▶ **Data for this exercise**

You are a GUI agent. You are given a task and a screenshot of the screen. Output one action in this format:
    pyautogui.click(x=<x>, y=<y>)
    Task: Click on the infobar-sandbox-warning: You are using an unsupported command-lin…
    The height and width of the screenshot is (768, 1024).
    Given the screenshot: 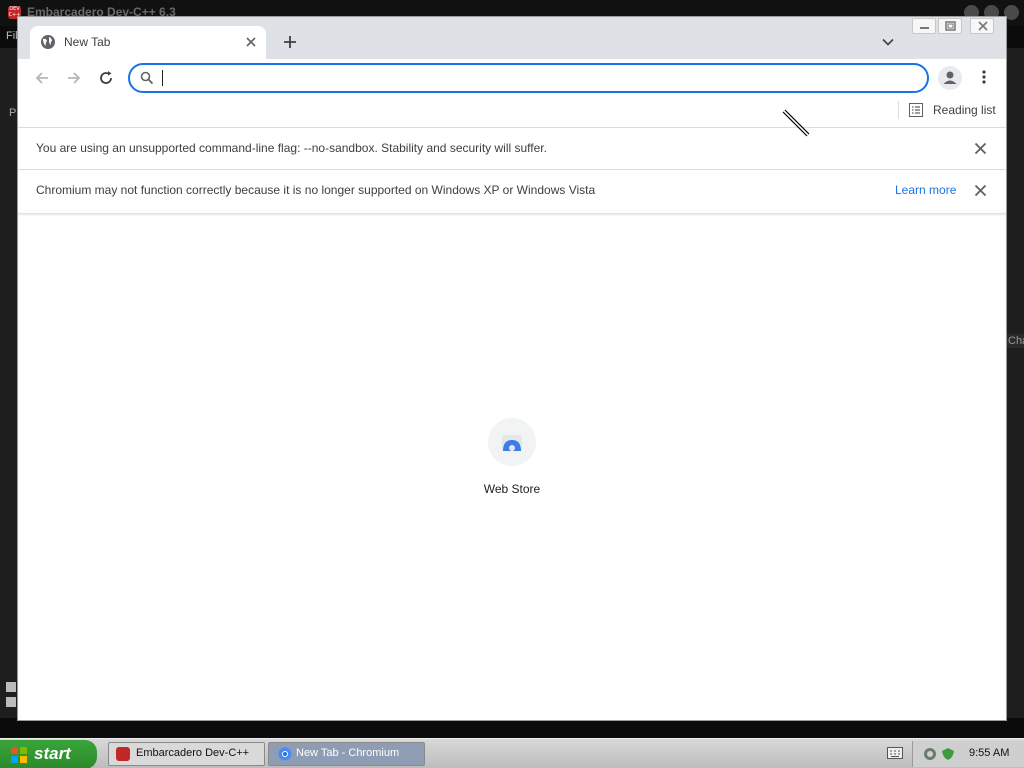 What is the action you would take?
    pyautogui.click(x=512, y=148)
    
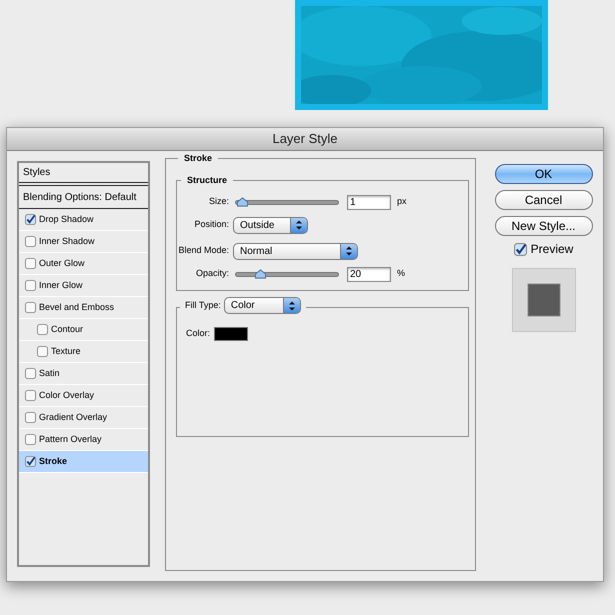  What do you see at coordinates (198, 334) in the screenshot?
I see `field-label: Color:` at bounding box center [198, 334].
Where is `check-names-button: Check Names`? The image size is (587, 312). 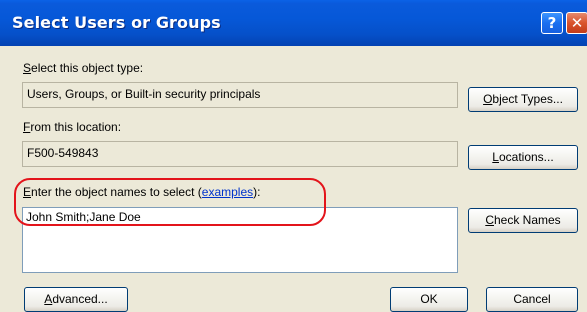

▶ **Required action**
Can you write out, word for word, the records starting at their very first line and ending at the line that contains "The height and", including both of those lines?

▶ **Problem solution**
You are a GUI agent. You are given a task and a screenshot of the screen. Output one action in this format:
    pyautogui.click(x=<x>, y=<y>)
    Task: Click on the infobar-sandbox-warning: You are using an unsupported command-lin…
    The height and width of the screenshot is (768, 1024).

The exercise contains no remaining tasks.